In some ways, courts are responding to the way that many pop hits are now created, with teams of writers and producers taking components of melody, harmony and hooks and assembling them into products for singers including Perry. The modern incarnation of Tin Pan Alley was pioneered by the Swedish musician Max Martin, who co-produced and co-wrote Dark Horse.
The assembly method of songwriting has some similarities to sampling, which literally involves copying parts. The ECJ ruled in the Kraftwerk case that permission is required for any sample, although it does not count as a reproduction if it is modified so much that it is unrecognisable. This fits with a US ruling in 2016 on a horn fragment in Madonna's 1990 song Vogue.
No one should be surprised that a lot of hits constructed in this manner sound rather similar. Like any company that calls in a management consultancy to mimic what it has done for others, a singer who employs (or is employed by) Mr Martin or Lukasz Gottwald, the US co-producer and co-writer of Dark Horse also known as Dr Luke, is not seeking pure originality.
But it also means that such songs can be reverse engineered into their components, and each compared with all that went before. So it proved with Dark Horse, which is little like Joyful Noise, the song on which it infringed, except for one element — an eight note ostinato beat. This led the jury to hand the writers of Joyful Noise 22.5 per cent of the Dark Horse profits.

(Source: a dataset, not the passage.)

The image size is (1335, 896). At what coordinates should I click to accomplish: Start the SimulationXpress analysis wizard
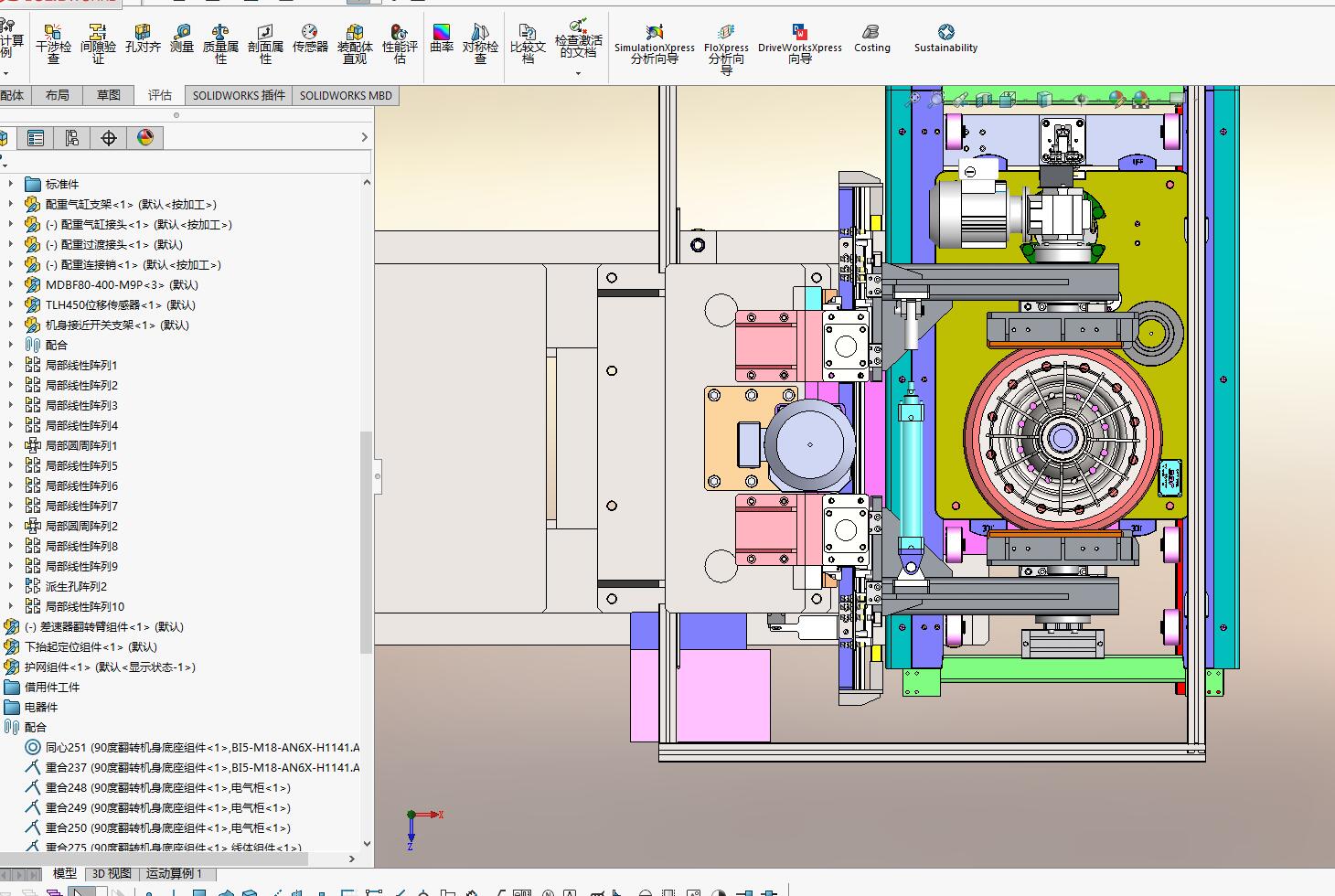[x=654, y=44]
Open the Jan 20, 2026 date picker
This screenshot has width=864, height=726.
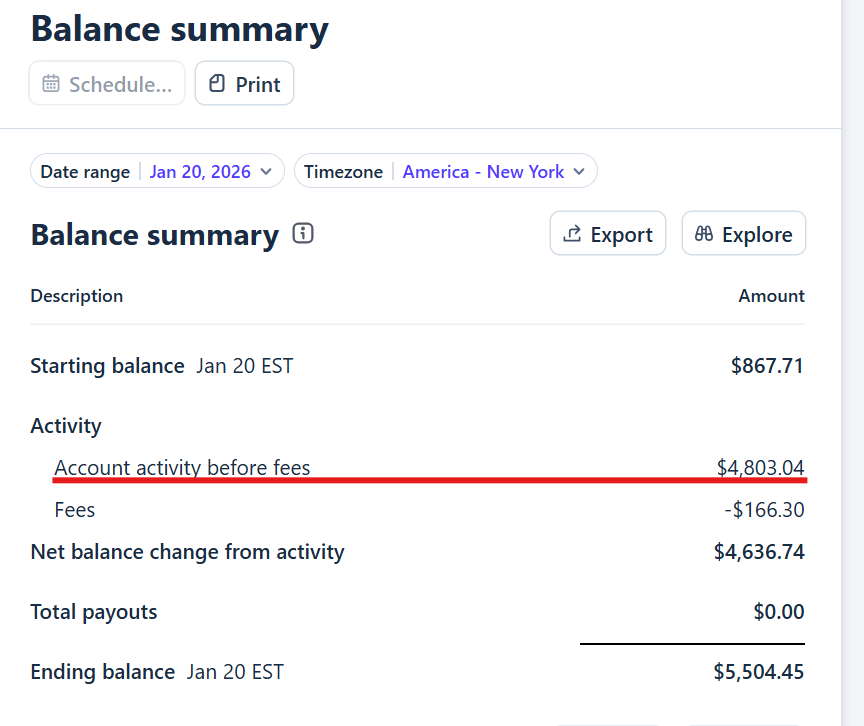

The most egregious example of a song getting into expensive trouble over a single element was Robin Thicke and Pharrell Williams' 2013 hit Blurred Lines, which a US appeals court agreed last year had taken its feel (although differing in melody, harmony and rhythm) from Marvin Gaye's 1977 Got To Give it Up. The Gaye family was awarded US$5m ($7.7m) and half of future royalties.
This is a terrible precedent that allowed the family, as Judge Jacqueline Nguyen wrote in her dissenting opinion, "to accomplish what no one has before: copyright a musical style". One professor observed that "if you're not influenced by Marvin Gaye, there must be something wrong with you", and that there is nothing wrong in learning from genius and building on it.
At a minimum, the writers are being overcharged for their debts to history. Half of the Blurred Lines royalties is absurdly inflated and even a 22.5 per cent levy on Dark Horse for one element defies common sense — at such valuations, the songs are worth less than the sum of their parts.
The broader principle is that, taken as a whole, both are substantially different from the songs of which they fell foul. These are creative works that, even if they borrowed aspects from others, turned them into something quite new. Only looked at narrowly, broken into little pieces, did they copy.
A striking aspect of these cases is that no one claims that the first work's popularity suffered as a result of the second. Indeed, a recent study of US charts found that sales of sampled works tended to rise, especially if the originals were old and from a different genre. The impact of sampling or the magpie use of beats and hooks is unlike that of wholesale file-sharing.
All of this suggests that courts should take a broader view of music copyright than they recently have. The fair use exemption for works that are transformative needs to be applied more generously if the entertainment industry is not to become a vast tournament of tiny infringement claims. When lawyers are becoming more creative than writers, something is going wrong.